== THE REQUEST ==
Copy the rows verbatim, starting at the line that contains "1065x776 pixels. Task: Click" and ending after the line that contains "point(382,54)".

== TASK DATA ==
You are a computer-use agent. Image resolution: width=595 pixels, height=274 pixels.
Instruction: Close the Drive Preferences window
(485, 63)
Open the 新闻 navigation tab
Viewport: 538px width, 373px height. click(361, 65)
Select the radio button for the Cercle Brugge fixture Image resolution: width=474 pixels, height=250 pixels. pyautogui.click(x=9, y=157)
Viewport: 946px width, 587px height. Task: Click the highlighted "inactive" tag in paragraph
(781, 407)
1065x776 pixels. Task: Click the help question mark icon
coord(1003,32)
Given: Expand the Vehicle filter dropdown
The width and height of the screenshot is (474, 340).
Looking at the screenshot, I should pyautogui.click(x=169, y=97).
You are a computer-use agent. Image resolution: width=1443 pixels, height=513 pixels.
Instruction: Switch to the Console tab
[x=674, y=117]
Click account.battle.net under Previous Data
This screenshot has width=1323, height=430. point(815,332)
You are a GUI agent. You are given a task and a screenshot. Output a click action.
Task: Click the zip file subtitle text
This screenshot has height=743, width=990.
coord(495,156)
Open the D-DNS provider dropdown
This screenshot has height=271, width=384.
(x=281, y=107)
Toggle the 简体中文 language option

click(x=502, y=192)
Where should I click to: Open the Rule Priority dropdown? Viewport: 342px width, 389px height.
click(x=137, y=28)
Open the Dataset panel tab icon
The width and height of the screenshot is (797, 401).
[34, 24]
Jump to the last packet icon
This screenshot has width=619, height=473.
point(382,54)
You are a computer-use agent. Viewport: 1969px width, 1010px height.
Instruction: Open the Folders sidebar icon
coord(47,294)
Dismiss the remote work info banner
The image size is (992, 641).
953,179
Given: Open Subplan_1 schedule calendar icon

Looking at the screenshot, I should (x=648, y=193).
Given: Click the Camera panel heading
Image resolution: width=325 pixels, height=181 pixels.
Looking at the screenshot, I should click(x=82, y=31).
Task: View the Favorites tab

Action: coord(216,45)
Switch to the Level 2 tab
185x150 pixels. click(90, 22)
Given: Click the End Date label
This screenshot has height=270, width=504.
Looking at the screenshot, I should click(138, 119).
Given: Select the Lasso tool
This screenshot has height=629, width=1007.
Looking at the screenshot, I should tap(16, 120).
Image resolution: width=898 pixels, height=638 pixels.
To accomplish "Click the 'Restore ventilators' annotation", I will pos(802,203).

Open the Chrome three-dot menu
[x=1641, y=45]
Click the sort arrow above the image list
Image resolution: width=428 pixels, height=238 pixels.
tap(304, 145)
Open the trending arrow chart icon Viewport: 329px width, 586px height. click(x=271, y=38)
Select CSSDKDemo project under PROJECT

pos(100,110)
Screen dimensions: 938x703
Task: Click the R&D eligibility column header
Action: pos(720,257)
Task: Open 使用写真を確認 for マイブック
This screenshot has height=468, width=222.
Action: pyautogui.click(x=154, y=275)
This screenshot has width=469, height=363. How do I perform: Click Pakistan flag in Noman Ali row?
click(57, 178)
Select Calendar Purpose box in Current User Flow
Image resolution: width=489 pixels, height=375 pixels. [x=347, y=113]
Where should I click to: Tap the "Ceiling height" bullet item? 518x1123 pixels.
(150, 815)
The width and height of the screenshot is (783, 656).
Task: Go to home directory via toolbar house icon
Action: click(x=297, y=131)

== ANSWER TO THIS TASK ==
1065x776 pixels. Task: Click the help question mark icon
coord(1003,32)
Given: Expand the Vehicle filter dropdown
The width and height of the screenshot is (474, 340).
Looking at the screenshot, I should pyautogui.click(x=169, y=97).
You are a computer-use agent. Image resolution: width=1443 pixels, height=513 pixels.
Instruction: Switch to the Console tab
[x=674, y=117]
Click account.battle.net under Previous Data
This screenshot has width=1323, height=430. point(815,332)
You are a GUI agent. You are given a task and a screenshot. Output a click action.
Task: Click the zip file subtitle text
This screenshot has height=743, width=990.
coord(495,156)
Open the D-DNS provider dropdown
This screenshot has height=271, width=384.
(x=281, y=107)
Toggle the 简体中文 language option

click(x=502, y=192)
Where should I click to: Open the Rule Priority dropdown? Viewport: 342px width, 389px height.
click(x=137, y=28)
Open the Dataset panel tab icon
The width and height of the screenshot is (797, 401).
[34, 24]
Jump to the last packet icon
This screenshot has width=619, height=473.
point(382,54)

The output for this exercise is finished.